On March 29, 2012, the Subsidiary Bank’s Board of Directors received a Prompt Corrective Action (“PCA”) Notice under 12 U.S.C. 1831o and 12 C.F.R. Part 6 due to its amended Call Report filed with the OCC on March 22, 2012 reflecting capital ratios in the Significantly Undercapitalized PCA capital category.  This Notice places the Bank under certain mandatory PCA restrictions regarding the payment of capital distributions and management fees, as well as restrictions on asset growth, on certain expansion activities, including acquisitions, new branches, and new lines of business, and on payment of bonuses and compensation to senior executive officers.  These mandatory requirements also include a requirement that the Bank submit an acceptable Capital Restoration Plan (“CRP”) to the OCC no later than May 7, 2012, addressing the steps the Bank will take to become adequately capitalized, the levels of capital to be attained during each quarter of each year of the CRP, the types and level of activities in which the Bank will engage; and how management will comply with the restrictions against asset growth, and acquisition, branching and new lines of business. The subsidiary bank’s capital category is determined solely for the purpose of applying PCA and may not constitute an accurate representation of the subsidiary bank’s overall financial condition or prospects.

In December 2011, as part of the capital plan submitted to the OCC in response to the Consent Order, several capital enhancement alternatives were evaluated including a public offering of common shares, a shareholder rights offering, the sale of branch locations and other asset sales.  In 2012, the board and management continue to evaluate these potential alternatives with advisors, independent parties and the OCC, which under the consent order must provide prior approval before the execution of any capital enhancement transaction.
and this is the most reassuring
If the Corporation is unsuccessful in assessing and implementing other strategic and capital-raising options, and if a liquidity crisis would develop, the Corporation has various alternatives, which could include selling or closing additional branches, packaging and selling high-quality commercial loans, executing sale/leaseback agreements on its banking facilities and other options. If executed, these transactions would decrease the subsidiary bank’s assets and liabilities, improve capital ratios and reduce general, administrative and other expense. The Corporation is continuing to explore and evaluate all strategic and capital-raising options with its financial and legal advisors.

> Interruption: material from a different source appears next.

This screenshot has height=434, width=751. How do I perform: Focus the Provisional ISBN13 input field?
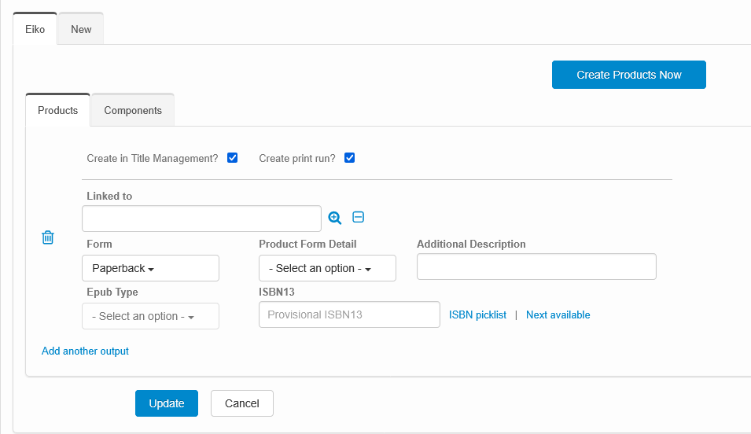tap(349, 314)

15 comments on “Contrary to popular belief

  1. If the bank’s plan is to sell more stock, thus diluting the existing shareholders – how does one decide if it’s better to sell out now at, say, $1+ per share? I guess if one feels that after dilution, the share price will be less than the current price, best to sell out now and, you’ll have the future opportunity to buy it back at a lower price (if you then want to do so). Comments?